JL Biel / Maritime Museum of Barcelona

Over the stern was placed a line of red damask on the outside and blue taffeta on the inside. Like a sky, it was decorated by the painters Antonio de Alfián and Luis de Valdivieso with celestial figures and constellations.

In the bow the decoration, although smaller, stood out above all for the extraordinary figurehead that represented Neptune on a dolphin about to throw the trident at the enemy.

file 20220214 103533 1bwzay4.jpg?ixlib=rb 1.1
Replica of the Royal Galley. Bow.
A. Ventosa / Maritime Museum of Barcelona

At the beginning of 1571 the Real was finished. Painted red and white and protected by the mythological gods and heroes who decorated it, she left Seville for Lepanto.

What happened to the royal galley after Lepanto?

The Real he met in Sicily with the rest of the Christian army. Sailing to the East in search of the Turks, the battle was not long in coming. In Lepanto the Real and the Sultana –captain galleys of both armies– faced each other in the center of the battle. Both were badly damaged, but it was the Turkish ship that got the worst of it; his admiral Ali Pasha lost his life and, along with him, nearly 30,000 of his men. In all, some 80 Ottoman galleys were lost and a further 130 taken.

And the Realwhat happened to her? According to the chronicles of the battle, of the 285 galleys of the Holy League at least 40 were practically destroyed. Unfortunately the Real was one of them. She returned with great difficulty to the port of Messina and there the memory of her is lost. So battered was it that Don Juan could no longer return to Spain in it to announce victory to Philip II.

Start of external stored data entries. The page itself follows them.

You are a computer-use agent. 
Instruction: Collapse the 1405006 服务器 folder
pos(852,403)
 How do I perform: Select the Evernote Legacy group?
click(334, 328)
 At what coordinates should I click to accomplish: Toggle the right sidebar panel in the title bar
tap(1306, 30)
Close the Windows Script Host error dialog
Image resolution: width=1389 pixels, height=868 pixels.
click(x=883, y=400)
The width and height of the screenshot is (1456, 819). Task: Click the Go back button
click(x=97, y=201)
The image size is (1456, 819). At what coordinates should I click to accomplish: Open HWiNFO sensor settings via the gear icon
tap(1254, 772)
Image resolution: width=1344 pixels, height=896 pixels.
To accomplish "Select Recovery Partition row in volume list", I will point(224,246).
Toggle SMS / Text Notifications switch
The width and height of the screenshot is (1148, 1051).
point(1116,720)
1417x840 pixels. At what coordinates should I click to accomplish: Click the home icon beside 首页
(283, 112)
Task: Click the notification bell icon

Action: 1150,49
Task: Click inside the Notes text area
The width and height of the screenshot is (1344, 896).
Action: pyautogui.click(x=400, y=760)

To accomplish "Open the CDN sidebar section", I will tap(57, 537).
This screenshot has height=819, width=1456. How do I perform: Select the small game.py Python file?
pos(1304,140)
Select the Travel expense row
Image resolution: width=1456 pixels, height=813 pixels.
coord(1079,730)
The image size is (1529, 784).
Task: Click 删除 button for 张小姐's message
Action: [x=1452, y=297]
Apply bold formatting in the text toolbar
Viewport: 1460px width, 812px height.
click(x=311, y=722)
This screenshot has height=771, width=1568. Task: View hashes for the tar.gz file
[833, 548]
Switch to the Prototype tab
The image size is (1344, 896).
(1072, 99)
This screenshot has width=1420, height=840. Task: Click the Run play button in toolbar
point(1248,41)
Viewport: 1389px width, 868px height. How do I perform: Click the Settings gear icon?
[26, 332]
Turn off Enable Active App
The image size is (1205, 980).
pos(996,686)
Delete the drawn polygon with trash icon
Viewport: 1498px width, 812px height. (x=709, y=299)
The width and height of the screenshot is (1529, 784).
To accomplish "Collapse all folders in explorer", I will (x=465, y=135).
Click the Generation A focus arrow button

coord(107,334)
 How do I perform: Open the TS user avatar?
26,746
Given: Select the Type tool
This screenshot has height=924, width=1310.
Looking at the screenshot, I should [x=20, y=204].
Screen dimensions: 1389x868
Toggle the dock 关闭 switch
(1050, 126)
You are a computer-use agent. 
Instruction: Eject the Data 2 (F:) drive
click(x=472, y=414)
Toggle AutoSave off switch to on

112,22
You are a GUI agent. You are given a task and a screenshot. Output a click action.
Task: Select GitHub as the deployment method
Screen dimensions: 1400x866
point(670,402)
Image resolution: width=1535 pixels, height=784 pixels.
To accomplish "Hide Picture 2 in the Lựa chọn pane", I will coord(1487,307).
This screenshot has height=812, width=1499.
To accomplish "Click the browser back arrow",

Of this legendary ship, heir to the great galleys of the past, we only keep the standard in the Royal Armory of Madrid and the blue banner that hung from its mainmast, today in the Museum of Santa Cruz de Toledo. The gods, nymphs, heroes of antiquity and all the allegories that made it a true floating palace disappeared without leaving a trace. Only the description made by Mal Lara allows us to glimpse what was, without a doubt, one of the most impressive artistic cycles of the Renaissance.

In the Spain of the 16th century, in the midst of a cultural panorama where the Church imposed its norms, the Real as one of the most complete mythological decorative programs of its time. The gods, heroes and emblems that decorated it were the best propaganda of the power of the Spanish monarchy. And they made it a real floating palace at the service of war.